Saved data entries
■ ■ ■

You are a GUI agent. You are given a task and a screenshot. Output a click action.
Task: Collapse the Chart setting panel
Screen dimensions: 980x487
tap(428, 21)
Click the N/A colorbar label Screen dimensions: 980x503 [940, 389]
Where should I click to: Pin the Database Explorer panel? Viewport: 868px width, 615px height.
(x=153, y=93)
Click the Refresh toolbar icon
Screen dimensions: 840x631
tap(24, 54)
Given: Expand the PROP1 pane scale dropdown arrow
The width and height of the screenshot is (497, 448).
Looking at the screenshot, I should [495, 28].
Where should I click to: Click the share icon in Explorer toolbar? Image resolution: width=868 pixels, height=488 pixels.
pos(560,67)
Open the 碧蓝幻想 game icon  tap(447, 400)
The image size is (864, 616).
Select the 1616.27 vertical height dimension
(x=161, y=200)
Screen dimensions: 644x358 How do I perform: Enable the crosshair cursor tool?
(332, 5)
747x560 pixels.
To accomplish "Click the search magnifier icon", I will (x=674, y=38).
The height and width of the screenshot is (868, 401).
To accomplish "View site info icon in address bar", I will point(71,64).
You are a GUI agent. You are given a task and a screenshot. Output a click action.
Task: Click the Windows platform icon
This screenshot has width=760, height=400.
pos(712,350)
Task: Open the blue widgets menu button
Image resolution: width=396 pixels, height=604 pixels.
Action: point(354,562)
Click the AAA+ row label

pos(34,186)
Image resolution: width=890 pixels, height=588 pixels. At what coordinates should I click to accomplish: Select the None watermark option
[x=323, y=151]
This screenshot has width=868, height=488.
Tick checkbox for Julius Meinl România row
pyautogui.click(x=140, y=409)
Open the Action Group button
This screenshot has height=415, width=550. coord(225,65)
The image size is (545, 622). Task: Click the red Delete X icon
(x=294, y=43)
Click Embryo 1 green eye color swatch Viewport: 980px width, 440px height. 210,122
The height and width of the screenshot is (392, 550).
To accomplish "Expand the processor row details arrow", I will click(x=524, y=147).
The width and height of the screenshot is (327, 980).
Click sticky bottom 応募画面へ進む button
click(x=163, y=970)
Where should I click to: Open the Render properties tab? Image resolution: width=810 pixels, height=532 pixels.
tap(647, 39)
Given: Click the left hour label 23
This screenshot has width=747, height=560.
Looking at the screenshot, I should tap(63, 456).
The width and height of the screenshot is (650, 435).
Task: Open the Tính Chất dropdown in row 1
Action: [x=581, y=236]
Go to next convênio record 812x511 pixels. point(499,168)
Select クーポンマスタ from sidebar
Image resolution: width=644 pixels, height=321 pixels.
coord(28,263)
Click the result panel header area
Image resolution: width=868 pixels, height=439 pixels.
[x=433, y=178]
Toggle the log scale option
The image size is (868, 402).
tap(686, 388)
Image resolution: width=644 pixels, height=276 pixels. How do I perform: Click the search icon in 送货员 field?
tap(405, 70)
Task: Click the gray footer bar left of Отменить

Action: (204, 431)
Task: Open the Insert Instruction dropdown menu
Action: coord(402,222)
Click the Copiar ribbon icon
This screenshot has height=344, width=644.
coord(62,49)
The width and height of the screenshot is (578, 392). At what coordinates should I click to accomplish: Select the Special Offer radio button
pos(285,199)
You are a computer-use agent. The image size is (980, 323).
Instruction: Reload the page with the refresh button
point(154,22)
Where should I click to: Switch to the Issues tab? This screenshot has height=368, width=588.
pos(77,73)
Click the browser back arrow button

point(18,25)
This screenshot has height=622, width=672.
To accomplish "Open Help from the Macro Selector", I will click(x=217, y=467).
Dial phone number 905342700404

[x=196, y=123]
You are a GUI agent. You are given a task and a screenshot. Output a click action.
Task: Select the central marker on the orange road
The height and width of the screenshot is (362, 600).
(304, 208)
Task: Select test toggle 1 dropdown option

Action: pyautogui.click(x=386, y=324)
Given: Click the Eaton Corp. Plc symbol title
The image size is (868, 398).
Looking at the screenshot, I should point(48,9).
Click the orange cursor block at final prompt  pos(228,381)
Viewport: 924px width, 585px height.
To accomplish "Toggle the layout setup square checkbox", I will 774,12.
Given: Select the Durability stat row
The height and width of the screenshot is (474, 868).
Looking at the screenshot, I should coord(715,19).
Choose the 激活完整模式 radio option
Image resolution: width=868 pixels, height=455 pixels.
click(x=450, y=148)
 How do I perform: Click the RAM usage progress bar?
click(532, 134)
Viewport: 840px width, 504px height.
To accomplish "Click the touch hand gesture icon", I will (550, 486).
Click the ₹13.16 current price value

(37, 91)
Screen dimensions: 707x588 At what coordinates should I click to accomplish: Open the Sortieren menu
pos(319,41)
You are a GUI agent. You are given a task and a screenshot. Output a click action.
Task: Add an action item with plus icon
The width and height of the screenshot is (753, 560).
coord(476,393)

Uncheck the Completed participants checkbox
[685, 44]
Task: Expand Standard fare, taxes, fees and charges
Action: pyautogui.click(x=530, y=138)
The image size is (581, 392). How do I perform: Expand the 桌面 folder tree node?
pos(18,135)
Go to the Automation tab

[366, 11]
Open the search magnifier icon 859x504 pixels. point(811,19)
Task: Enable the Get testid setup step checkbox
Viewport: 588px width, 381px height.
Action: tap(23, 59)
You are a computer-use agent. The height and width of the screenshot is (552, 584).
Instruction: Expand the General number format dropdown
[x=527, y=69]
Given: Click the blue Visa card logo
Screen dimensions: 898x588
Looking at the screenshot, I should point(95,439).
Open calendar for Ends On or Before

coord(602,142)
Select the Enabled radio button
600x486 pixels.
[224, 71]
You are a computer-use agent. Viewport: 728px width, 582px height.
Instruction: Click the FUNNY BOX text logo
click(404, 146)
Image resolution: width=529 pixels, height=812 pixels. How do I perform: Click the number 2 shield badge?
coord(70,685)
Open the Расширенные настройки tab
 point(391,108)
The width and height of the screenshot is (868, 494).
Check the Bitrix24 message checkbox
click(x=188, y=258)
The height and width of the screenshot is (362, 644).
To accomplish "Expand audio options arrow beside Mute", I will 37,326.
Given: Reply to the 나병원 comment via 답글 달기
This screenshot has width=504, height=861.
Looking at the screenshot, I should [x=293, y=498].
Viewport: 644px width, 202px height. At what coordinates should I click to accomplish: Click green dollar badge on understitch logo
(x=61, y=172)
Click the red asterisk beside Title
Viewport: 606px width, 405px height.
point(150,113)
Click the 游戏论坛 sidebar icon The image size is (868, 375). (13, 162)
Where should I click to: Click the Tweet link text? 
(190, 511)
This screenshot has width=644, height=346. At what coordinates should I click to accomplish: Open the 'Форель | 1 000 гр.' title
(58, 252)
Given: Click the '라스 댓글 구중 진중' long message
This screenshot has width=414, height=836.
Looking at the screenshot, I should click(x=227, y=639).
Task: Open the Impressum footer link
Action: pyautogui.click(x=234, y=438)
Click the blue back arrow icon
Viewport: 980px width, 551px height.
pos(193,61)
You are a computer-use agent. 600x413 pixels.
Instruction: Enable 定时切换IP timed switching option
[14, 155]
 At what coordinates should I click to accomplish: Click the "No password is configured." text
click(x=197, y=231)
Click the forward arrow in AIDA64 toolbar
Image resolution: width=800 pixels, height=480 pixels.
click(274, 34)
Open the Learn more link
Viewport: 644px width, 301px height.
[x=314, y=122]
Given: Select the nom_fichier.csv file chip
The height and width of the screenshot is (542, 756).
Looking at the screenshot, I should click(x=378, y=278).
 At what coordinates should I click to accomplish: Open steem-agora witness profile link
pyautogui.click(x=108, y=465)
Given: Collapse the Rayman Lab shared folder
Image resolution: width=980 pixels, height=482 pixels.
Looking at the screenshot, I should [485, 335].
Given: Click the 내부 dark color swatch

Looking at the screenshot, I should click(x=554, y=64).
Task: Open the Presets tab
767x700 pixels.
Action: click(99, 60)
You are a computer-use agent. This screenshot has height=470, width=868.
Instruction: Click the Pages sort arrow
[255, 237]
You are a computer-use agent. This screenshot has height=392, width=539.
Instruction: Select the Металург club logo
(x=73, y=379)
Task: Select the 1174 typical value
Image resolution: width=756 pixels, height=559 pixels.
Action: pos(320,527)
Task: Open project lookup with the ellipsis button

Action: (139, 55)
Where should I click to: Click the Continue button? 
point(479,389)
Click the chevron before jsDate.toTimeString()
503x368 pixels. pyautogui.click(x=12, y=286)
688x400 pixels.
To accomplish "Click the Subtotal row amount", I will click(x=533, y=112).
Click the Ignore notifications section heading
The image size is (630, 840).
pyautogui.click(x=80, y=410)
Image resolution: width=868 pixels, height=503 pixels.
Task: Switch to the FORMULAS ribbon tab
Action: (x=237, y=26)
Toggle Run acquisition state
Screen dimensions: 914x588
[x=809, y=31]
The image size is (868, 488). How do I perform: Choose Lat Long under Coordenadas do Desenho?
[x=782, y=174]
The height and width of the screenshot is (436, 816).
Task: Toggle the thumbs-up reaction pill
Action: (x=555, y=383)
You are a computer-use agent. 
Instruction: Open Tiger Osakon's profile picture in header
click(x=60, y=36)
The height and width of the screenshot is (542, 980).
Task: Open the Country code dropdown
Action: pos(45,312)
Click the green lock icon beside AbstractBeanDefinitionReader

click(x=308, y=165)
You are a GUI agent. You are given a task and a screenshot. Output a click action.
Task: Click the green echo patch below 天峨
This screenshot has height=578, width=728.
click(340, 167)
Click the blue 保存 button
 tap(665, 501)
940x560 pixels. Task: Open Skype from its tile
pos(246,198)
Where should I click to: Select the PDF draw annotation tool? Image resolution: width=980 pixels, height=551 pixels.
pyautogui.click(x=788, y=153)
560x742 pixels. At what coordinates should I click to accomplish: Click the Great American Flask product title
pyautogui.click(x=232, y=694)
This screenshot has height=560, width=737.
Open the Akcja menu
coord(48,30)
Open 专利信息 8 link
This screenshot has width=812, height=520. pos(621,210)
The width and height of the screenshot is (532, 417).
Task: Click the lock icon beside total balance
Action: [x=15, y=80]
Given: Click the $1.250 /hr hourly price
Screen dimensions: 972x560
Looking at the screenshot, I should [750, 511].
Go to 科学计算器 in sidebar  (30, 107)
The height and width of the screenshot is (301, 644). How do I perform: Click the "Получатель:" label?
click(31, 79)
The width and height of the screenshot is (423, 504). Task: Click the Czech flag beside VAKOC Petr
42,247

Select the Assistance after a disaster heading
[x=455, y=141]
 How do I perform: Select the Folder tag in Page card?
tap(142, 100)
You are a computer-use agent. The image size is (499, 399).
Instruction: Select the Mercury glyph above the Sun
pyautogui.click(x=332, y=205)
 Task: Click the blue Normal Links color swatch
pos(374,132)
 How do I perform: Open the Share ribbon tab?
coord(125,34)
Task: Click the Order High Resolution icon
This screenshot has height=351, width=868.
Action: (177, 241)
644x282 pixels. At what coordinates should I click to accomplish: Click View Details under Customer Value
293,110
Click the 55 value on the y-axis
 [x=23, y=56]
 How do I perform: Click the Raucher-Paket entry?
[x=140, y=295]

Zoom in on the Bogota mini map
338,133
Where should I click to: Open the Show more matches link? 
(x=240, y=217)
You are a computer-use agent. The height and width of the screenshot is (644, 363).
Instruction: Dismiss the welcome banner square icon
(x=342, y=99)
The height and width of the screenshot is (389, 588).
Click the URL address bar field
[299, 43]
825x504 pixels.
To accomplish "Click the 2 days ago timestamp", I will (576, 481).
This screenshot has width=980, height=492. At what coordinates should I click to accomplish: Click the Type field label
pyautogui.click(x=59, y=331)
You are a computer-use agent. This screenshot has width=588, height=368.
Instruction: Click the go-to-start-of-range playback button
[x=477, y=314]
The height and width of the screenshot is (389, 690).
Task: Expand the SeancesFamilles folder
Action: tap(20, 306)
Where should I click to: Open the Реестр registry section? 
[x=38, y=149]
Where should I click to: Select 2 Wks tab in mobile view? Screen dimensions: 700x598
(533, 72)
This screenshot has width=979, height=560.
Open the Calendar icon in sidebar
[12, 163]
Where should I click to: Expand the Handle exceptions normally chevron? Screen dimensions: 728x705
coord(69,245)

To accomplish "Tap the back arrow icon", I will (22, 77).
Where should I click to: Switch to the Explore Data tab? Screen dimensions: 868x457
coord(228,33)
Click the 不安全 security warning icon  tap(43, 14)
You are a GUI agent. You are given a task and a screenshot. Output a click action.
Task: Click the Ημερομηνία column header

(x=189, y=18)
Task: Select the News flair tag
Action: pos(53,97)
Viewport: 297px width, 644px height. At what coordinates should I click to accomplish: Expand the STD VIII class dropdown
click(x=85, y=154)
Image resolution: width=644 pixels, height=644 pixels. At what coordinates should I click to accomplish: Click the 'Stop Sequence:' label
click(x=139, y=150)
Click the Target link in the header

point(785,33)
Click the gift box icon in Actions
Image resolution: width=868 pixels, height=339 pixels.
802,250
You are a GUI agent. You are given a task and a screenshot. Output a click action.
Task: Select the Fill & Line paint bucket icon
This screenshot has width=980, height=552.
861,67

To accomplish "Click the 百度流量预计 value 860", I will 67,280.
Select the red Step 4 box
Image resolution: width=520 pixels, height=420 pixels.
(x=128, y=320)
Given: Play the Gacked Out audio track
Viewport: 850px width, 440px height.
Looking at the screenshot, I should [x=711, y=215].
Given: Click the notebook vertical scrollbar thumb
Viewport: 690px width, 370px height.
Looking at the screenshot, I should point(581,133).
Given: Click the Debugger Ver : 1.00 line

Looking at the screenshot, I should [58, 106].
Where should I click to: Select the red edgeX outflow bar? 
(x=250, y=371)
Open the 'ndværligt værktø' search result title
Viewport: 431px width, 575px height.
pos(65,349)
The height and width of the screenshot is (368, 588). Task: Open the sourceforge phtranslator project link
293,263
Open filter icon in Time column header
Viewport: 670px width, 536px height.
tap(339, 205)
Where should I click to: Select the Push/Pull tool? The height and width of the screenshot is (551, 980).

■ ■ ■

| Exercise instructions |
What you return must be an exact retyping of the lines above starting at the line with "Task: Open the Presets tab" and ending at the line with "Task: Select the 1174 typical value", and nothing besides.

| Response to the task |
Task: Open the Presets tab
767x700 pixels.
Action: click(99, 60)
You are a computer-use agent. This screenshot has height=470, width=868.
Instruction: Click the Pages sort arrow
[255, 237]
You are a computer-use agent. This screenshot has height=392, width=539.
Instruction: Select the Металург club logo
(x=73, y=379)
Task: Select the 1174 typical value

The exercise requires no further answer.